Feuerwehren im Ammertal mehrfach gefordert

Die Einsatzkräfte im Ammertal wurden am Samstag gleich mehrfach gefordert. Die Feuerwehr Unterammergau musste innerhalb kurzer Zeit zu zwei Einsätzen ausrücken und wurde dabei von der Feuerwehr Oberammergau unterstützt.

Den Anfang machte ein schwerer Verkehrsunfall auf der B23 bei Wurmansau. Ein 84-jähriger Mann aus Bad Kohlgrub kam mit seinem Roller alleinbeteiligt von der Fahrbahn ab und blieb in einer Wiese liegen. Aufgrund der Schwere seiner Verletzungen wurde er mit einem Rettungshubschrauber in eine Unfallklinik geflogen. Während der Rettungsmaßnahmen musste die Bundesstraße zeitweise komplett gesperrt werden.

Noch während dieses Einsatzes ging bereits der nächste Alarm ein: Neben den Steckenbergliften wurde eine starke Rauchentwicklung gemeldet. Schon aus der Ferne war ein großflächiger Brand erkennbar. Die Feuerwehren aus Unterammergau und Oberammergau rückten umgehend aus. Ein Großteil der Unterammergauer Kräfte konnte von der Unfallstelle abrücken, während eine kleinere Einheit zur Absicherung vor Ort blieb. Der 1600 Quadratmeter große Flächenbrand, welcher durch ein außer Kontrolle geratenes Schwendfeuer entstand, konnte schließlich schnell unter Kontrolle gebracht werden. Die sommerlichen Temperaturen stellten für die Einsatzkräfte jedoch eine zusätzliche Belastung dar.

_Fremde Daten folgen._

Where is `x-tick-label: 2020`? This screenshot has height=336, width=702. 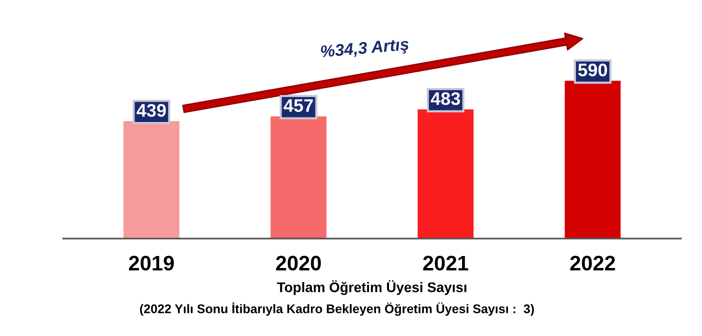 x-tick-label: 2020 is located at coordinates (298, 264).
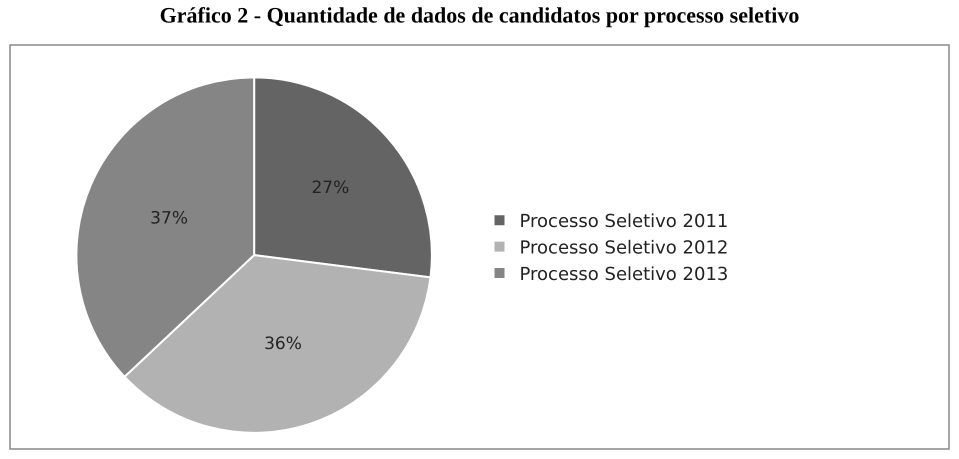 This screenshot has width=959, height=459. What do you see at coordinates (624, 275) in the screenshot?
I see `legend-label: Processo Seletivo 2013` at bounding box center [624, 275].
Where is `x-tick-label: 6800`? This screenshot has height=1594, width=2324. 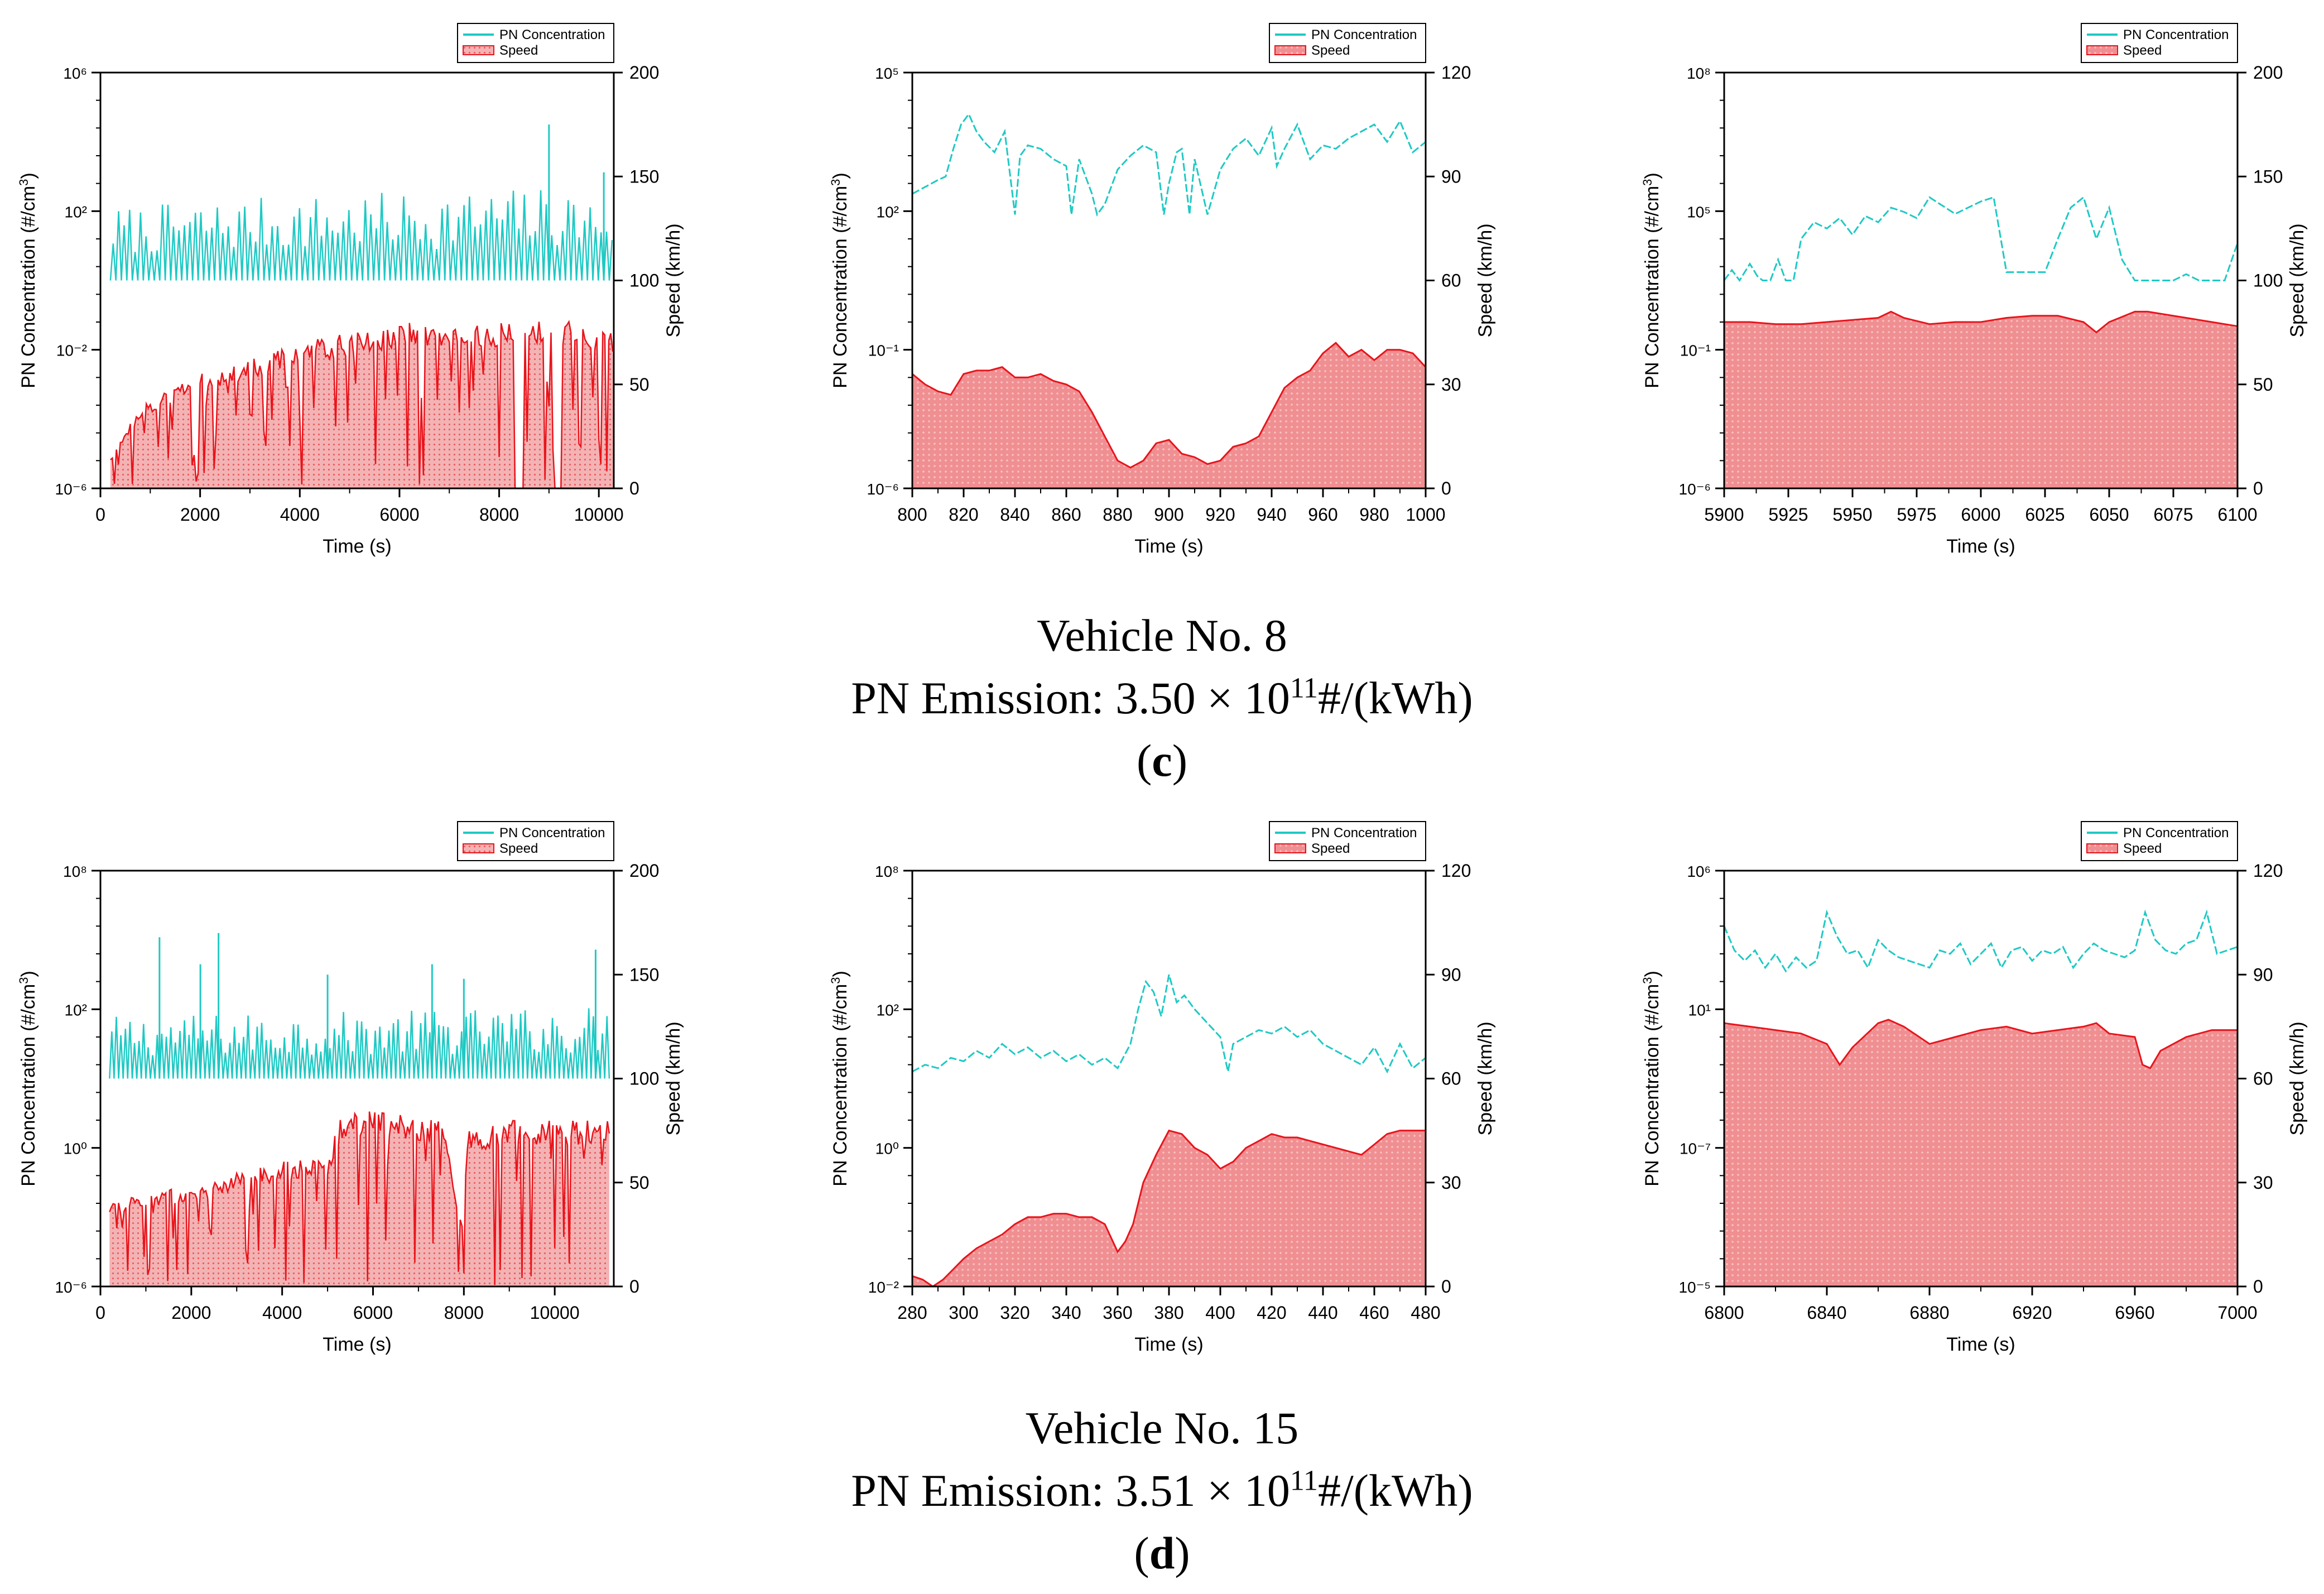 x-tick-label: 6800 is located at coordinates (1724, 1313).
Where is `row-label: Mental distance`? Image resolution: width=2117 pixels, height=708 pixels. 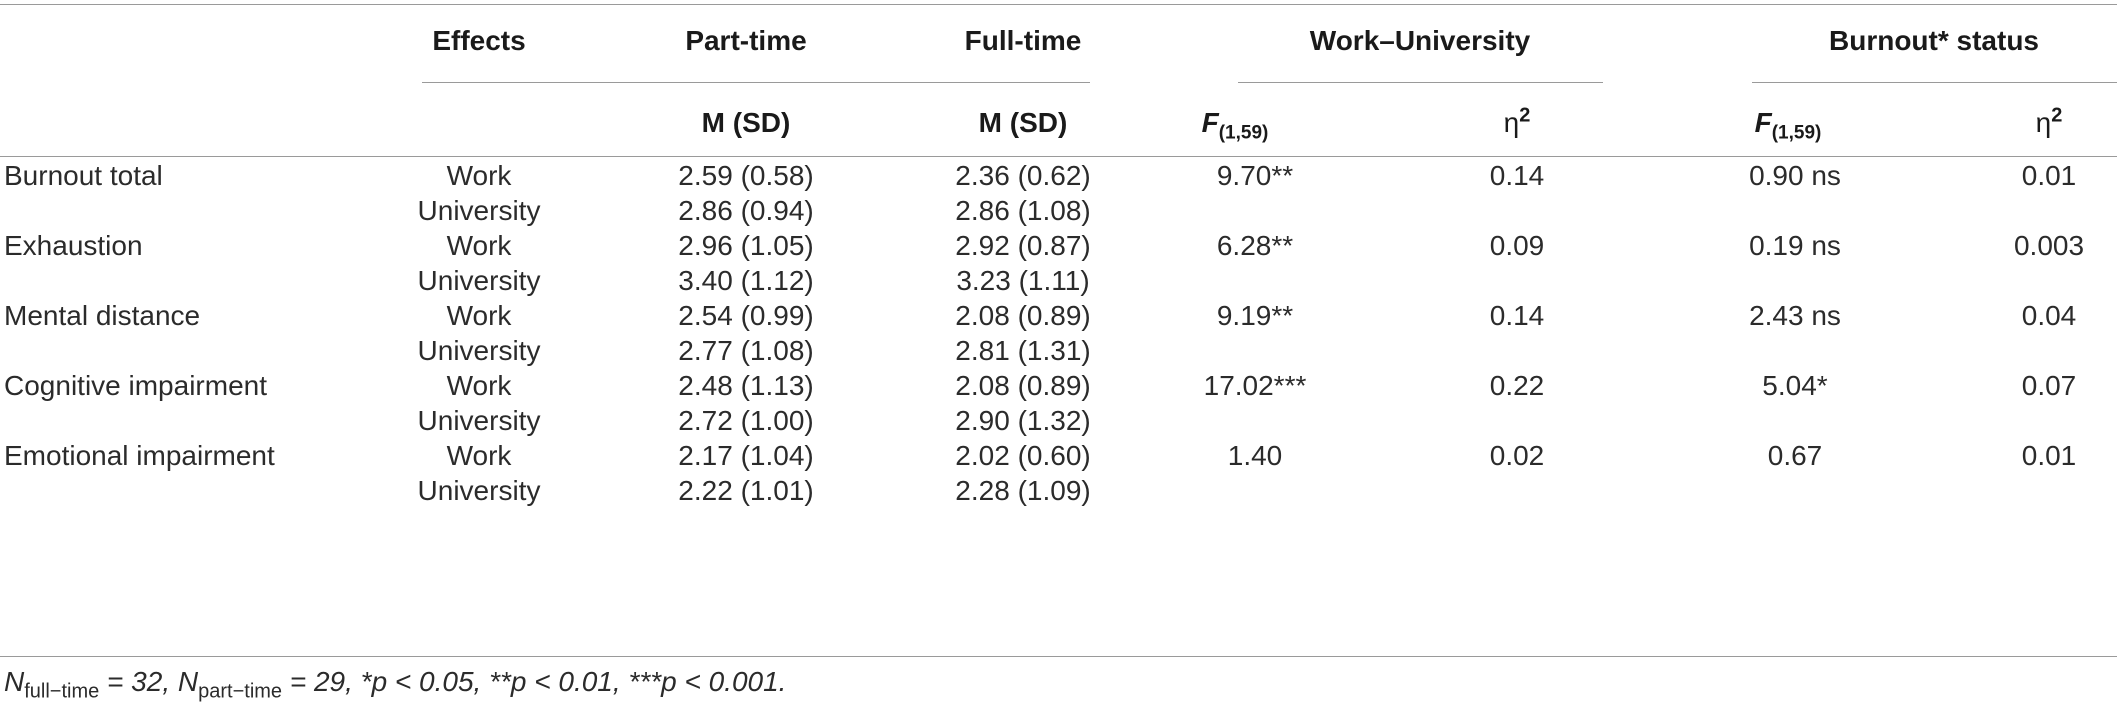
row-label: Mental distance is located at coordinates (102, 316).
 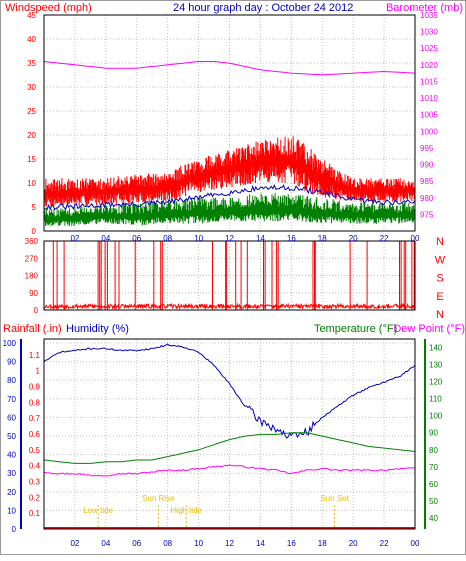 What do you see at coordinates (434, 434) in the screenshot?
I see `temperature-tick-label: 90` at bounding box center [434, 434].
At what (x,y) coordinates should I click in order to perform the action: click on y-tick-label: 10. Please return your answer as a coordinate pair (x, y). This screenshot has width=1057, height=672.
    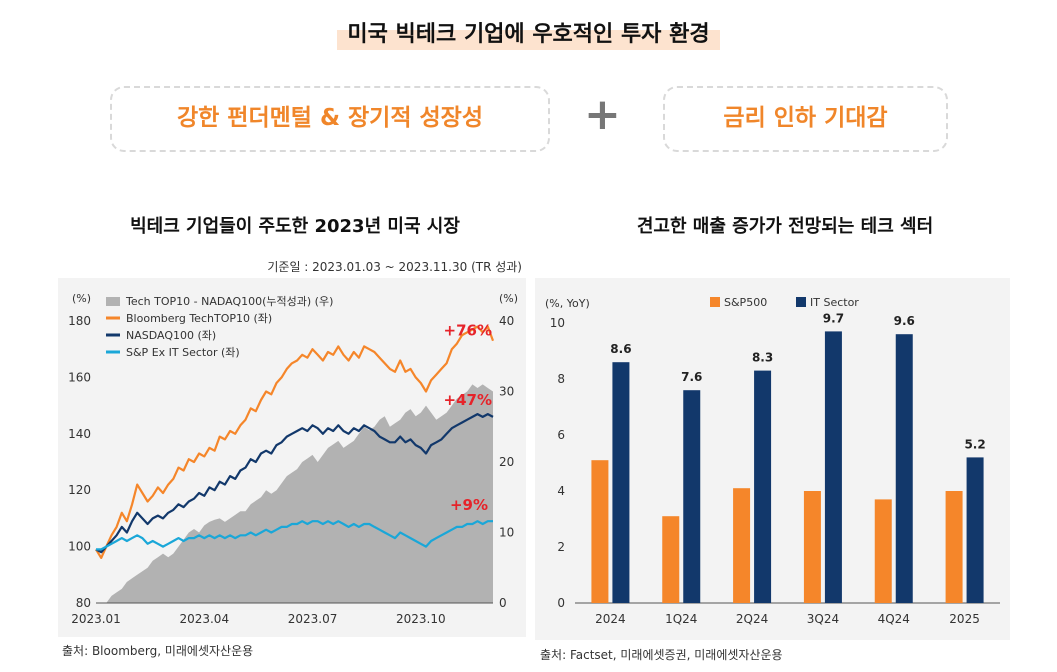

„Aktuell gilt im Landkreis die Waldbrandstufe 3 von 5. Bei dieser Stufe ist die Vegetation bereits stark ausgetrocknet, und das Risiko unkontrollierter Brände ist hoch. Ein Schwendfeuer bei der aktuellen Wetterlage ist daher absolut unverantwortlich“, erklärte Kreisbrandmeister Florian Fink.

Zu gleichen Zeit ging bei der Feuerwehr Bad Kohlgrub ein Alarm ein, hier musste man von einem Waldbrand am Hörnle ausgehen. Doch nach kurzer Zeit wurde klar, dass es sich um ein Schwendfeuer handelte. Hier konnte der Einsatz rasch beendet werden. 

Am Nachmittag kam es schließlich zu einem weiteren Verkehrsunfall auf der Staatsstraße 2060. An der Einmündung zum Schloss Linderhof übersah ein 29-jähriger Autofahrer aus Ungarn beim Linksabbiegen einen vorfahrtberechtigten Motorradfahrer aus Österreich. Der 51-Jährige wurde bei dem Zusammenstoß leicht am Knie verletzt und zur Behandlung ins Klinikum nach Garmisch-Partenkirchen gebracht. Die Feuerwehr Graswang übernahm hier die Absicherung der Unfallstelle.

Damit hatten die ehrenamtlichen Einsatzkräfte im Ammertal innerhalb weniger Stunden gleich mehrere herausfordernde Lagen zu bewältigen.